Думать о разворачивающейся в классе сцене не хотелось, и Лилит отпустила свои мысли свободно течь куда им захочется. Это оказалось ошибкой, так как в какой-то момент мысли скользнули в сторону матери. Такой поток мыслей был неприятен, но отчего-то перенаправить их в другое русло не получалось. Два года назад отец погиб в аварии. Лилит пусть и была к нему привязана, но грустить себя заставить не смогла, как ни пыталась. Но вот мать... Нет, девушке было прекрасно известно, что они с отцом никогда друг друга не любили. Если бы мать в своё время не «залетела» ей, то они бы и не поженились никогда. Просто однажды очень не вовремя подвели противозачаточные. Они сами это никогда особо не скрывали.
Однако они были друг у друга как плохая привычка. Как никотин, который уже ненавидишь, вдыхая сигаретный дым, но перестать курить не можешь. Вот так же было и у них. Как болезнь: друг с другом плохо, друг без друга ещё хуже.
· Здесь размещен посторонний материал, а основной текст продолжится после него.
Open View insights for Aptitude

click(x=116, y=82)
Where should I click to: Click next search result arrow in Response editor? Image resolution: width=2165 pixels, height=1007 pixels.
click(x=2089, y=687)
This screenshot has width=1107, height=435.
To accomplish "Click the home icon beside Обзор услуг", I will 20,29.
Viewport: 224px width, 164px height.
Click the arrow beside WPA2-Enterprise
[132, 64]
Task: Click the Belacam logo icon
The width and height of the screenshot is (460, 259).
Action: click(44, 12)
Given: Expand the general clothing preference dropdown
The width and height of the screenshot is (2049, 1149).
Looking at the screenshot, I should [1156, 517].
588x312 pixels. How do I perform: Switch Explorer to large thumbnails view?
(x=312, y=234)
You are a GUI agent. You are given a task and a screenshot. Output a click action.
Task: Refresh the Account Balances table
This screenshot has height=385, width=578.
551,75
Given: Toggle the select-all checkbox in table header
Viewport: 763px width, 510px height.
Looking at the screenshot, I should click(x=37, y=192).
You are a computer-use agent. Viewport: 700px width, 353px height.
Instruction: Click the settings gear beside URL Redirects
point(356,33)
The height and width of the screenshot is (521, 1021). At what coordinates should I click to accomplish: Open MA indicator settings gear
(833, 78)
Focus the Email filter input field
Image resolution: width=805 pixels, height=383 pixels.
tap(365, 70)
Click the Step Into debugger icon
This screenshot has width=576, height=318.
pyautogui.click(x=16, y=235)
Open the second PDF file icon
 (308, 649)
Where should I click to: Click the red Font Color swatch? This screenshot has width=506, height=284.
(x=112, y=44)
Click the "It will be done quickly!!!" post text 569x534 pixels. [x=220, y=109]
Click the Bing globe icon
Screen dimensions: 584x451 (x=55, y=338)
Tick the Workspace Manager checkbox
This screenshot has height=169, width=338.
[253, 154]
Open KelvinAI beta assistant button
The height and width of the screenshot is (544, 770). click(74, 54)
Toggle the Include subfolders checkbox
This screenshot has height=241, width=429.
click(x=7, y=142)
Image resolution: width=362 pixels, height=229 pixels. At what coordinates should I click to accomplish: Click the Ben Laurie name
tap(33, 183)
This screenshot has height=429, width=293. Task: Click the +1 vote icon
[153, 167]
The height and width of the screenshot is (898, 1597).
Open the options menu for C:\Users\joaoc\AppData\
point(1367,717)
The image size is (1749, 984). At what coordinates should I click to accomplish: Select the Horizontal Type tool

И когда отец умер, у матери началось то, что Лилит для себя окрестила «ломкой». И ломка эта до сих пор не прошла.
Наконец прозвеневший долгожданный звонок немного отвлёк, и Лилит тяжело вздохнула. Это был последний урок, и теперь девушка не знала, что делать. Школа надоела, конечно, но и идти домой к вечно страдающей матери, у которой сегодня организовался внеплановый выходной на работе, не было никакого желания. А занятия в художественной школе, которые были её единственной отдушиной, как на зло перенесли на завтра без объяснения причин. Усталость, вечная и в какой-то степени даже привычная, навалилась на плечи, болью застучав в висках. Постоянное притворство вымотает кого угодно. Но она помнила, что если хочет жить в хотя бы относительном мире с окружающими людьми, то нужно притворяться, как бы это ни надоело.